Records from a data collection
┄┄┄┄┄┄
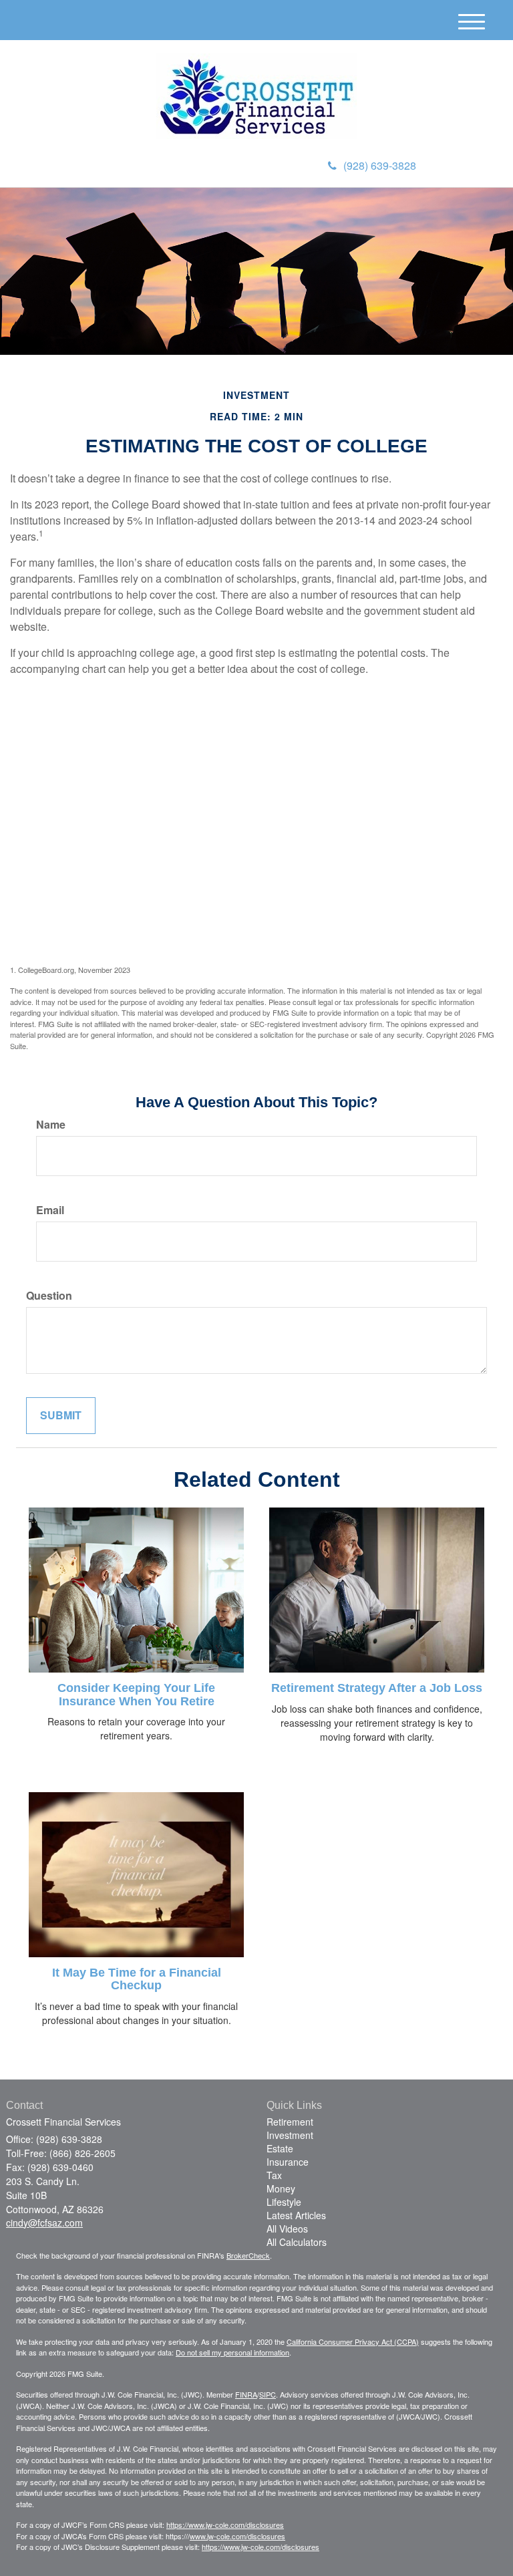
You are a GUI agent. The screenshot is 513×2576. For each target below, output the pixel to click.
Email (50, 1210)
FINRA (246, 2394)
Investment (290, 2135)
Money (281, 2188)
┄┄┄┄┄┄
▶ [What is being asked]:
Drop the pictures and reproduce the rest of the entries above exactly.

▶ [Task answer]:
You are a GUI agent. The screenshot is 513×2576. For each target below, output the pixel to click.
Email (50, 1210)
FINRA (246, 2394)
Investment (290, 2135)
Money (281, 2188)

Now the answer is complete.